**Aim of the task**. Omit every picture while repeating the entries exactly.

**Records supplied**.
* * *

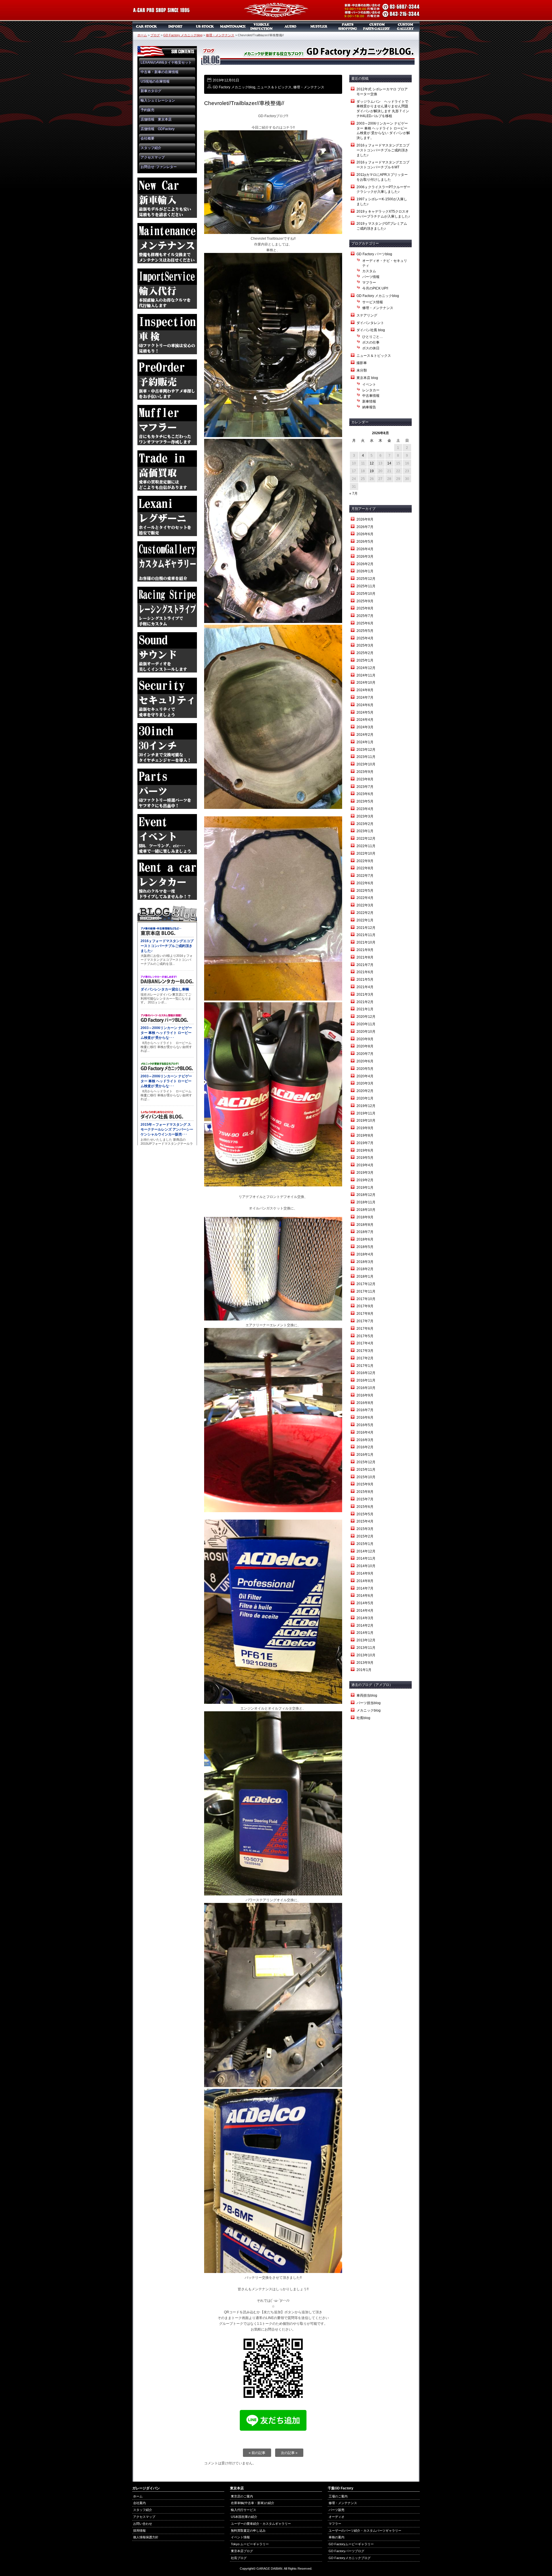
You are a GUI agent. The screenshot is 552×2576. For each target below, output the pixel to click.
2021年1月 (364, 1009)
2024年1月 (364, 742)
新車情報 (369, 401)
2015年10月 (365, 1477)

* * *

**Solved problem**.
You are a GUI agent. The screenshot is 552×2576. For each target below, output the pixel to click.
2021年1月 (364, 1009)
2024年1月 (364, 742)
新車情報 (369, 401)
2015年10月 (365, 1477)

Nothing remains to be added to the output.